Новиков сказал, отступив на шаг, продолжая глядеть в котловину:
– Ждать нельзя, будем прорываться к орудиям! Броском вперед, больше огня – прорвемся!
И сдернул с плеча автомат, перевел рычажок на очереди, совсем беззвучно двинул затвором, угадывающе посмотрел на Ремешкова. Ремешков вскочил, будто земля подбросила его. Цепляя ремнем за уши, за воротник шинели, стащил автомат, распрямляясь перед Новиковым как на ватных ногах.
«Вот
Рвущий воздух треск распорол и точно оттолкнул к небу тишину, слепящая быстрота огня колючей болью ударила по глазам Ремешкова; и, зажмурясь, затем разомкнув веки, увидел он, как сквозь синее стекло, впереди себя Новикова. Стреляя из автомата, разбрызгивая пучки очередей, он скачками бежал в котловину, что-то кричал не оглядываясь, а в нескольких метрах от него как бы прыгала над землей только одна спина Порохонько, без ног, без рук, из-за этой спины рвалось что-то обжигающе-огненное. Спина близко повернулась на мгновение к Ремешкову, появился раскрытый криком рот. Тотчас мимо него наискось промчался сноп пулеметных трасс, другой, длинный, прерывистый, вихрь сверкнул мимо плеч Новикова – и все впереди, справа и слева заклокотало, сдвинулось, забилось, крутясь и качаясь в раскаленной карусели. И лишь сейчас понял Ремешков, что он не в кустах, а бежит вниз, в котловину. Задел ногой за что-то мягкое, живое, и вдруг нечто мерцающее опрокинулось на него, твердо ударило в лицо. Он нащупал колючую траву, понял, что упал, что зацепился носком за это живое, мягкое. Услышал рядом хрип, свистящее дыхание: разом надвинулся из темноты белый круг чьего-то лица с расширенной чернотой глазниц, жарко хрипящего рта.
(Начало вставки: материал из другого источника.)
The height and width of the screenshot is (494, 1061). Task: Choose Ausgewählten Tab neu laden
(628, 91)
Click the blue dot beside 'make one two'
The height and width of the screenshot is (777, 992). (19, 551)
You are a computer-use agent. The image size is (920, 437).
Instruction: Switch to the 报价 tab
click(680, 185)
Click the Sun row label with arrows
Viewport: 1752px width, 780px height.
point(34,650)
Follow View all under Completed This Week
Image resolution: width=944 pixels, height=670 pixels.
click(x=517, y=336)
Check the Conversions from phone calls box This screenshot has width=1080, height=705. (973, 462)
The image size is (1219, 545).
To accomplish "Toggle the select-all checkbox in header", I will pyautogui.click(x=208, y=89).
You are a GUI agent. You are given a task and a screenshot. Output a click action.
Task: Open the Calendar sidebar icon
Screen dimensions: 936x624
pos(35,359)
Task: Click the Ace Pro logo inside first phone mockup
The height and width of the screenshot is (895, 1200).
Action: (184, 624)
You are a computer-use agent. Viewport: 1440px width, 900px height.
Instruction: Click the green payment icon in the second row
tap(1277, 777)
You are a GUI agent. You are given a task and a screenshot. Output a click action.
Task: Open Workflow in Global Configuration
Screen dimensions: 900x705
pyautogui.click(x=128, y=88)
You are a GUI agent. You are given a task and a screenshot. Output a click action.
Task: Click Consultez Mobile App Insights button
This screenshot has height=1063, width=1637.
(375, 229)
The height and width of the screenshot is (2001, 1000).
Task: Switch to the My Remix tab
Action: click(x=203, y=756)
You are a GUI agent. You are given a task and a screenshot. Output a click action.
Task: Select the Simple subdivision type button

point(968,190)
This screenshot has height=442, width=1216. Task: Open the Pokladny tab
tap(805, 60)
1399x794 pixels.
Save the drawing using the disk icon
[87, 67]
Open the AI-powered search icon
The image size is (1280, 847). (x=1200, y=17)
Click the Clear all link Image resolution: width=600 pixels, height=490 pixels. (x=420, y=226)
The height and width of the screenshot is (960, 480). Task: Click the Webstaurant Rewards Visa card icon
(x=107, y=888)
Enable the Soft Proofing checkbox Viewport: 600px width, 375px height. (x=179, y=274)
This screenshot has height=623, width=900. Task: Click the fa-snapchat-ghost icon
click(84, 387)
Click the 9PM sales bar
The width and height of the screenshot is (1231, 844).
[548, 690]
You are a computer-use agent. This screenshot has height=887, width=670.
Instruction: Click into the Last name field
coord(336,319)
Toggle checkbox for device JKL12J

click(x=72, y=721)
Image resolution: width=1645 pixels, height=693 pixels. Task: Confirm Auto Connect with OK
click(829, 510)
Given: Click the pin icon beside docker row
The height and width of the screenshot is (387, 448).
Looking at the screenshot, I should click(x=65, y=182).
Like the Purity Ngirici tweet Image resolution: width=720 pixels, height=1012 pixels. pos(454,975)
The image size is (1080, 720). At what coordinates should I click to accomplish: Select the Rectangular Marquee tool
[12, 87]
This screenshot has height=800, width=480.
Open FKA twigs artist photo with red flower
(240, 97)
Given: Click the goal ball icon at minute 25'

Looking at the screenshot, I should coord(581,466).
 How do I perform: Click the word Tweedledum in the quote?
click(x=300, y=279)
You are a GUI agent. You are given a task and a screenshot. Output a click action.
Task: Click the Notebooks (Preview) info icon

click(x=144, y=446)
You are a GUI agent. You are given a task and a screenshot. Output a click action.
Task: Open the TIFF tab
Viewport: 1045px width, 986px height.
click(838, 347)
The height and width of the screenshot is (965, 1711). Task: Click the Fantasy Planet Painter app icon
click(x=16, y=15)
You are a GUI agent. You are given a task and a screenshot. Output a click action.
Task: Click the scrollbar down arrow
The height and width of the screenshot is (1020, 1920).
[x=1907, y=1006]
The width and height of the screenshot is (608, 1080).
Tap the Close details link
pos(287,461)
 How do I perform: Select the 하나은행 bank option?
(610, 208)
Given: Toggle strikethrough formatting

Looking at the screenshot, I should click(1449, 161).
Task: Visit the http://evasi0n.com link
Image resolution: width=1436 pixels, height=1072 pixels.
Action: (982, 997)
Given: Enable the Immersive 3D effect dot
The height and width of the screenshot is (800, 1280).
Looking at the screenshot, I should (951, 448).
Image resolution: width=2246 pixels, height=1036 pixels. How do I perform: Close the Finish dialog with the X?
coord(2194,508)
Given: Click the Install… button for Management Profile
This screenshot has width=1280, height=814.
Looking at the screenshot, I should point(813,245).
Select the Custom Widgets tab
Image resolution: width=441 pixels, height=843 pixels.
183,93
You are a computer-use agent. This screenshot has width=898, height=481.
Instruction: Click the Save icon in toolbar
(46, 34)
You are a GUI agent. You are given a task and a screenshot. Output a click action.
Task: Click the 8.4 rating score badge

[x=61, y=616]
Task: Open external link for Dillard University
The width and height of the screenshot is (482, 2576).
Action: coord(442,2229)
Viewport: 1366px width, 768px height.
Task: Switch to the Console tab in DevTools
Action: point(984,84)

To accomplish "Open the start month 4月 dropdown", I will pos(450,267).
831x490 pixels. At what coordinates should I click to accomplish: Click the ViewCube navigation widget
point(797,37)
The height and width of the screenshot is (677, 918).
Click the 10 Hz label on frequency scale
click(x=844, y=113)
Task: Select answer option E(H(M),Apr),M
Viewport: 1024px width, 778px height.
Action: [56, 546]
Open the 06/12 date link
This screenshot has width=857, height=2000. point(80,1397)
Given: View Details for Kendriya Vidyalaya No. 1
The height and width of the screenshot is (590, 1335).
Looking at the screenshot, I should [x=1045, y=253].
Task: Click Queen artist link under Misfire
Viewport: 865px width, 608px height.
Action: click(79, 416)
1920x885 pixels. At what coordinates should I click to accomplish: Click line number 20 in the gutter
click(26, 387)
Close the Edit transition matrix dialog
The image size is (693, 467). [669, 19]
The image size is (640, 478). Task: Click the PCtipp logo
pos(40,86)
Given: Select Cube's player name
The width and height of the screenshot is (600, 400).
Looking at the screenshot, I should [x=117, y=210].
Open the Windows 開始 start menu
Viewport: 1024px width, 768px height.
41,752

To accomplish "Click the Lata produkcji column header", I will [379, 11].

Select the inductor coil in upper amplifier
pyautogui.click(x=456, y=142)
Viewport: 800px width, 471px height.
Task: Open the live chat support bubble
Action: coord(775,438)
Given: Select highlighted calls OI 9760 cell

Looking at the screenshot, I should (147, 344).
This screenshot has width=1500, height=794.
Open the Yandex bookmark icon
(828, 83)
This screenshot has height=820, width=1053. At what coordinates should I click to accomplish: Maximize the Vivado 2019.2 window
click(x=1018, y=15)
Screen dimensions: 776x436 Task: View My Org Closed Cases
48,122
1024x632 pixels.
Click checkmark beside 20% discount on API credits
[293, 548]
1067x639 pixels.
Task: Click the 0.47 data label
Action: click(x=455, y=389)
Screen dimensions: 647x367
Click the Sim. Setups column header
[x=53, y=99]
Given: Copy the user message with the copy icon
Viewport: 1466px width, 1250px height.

Это лицо приблизилось, оно вставало, чужие потные руки скользнули по подбородку Ремешкова, стремясь к горлу, рванули кожу ногтями. Ремешков откинулся, закричал дурным голосом:
– А-а-а, га-ад! – Толчок неистребимой жизни влил в него упругую силу, бросил на ноги («Автомат, автомат скорей!»), и, торопясь, лихорадочно дергая спусковой крючок, он всю очередь выпустил в это по-заячьи вскрикнувшее, отшатнувшееся лицо.
«Я убил его, – мутно скользнуло в сознании. – Сволочь, к горлу тянулся! Сволочь паршивая! К горлу…»
Весь опаленный злобой к этому человеку, который хотел его убить, для которого жизнь Ремешкова не имела значения, он, готовый защищаться, стрелять, дрожа от бешенства, незнакомо охватившего его, оглянулся, ища глазами Новикова: «Где капитан? Где капитан?..»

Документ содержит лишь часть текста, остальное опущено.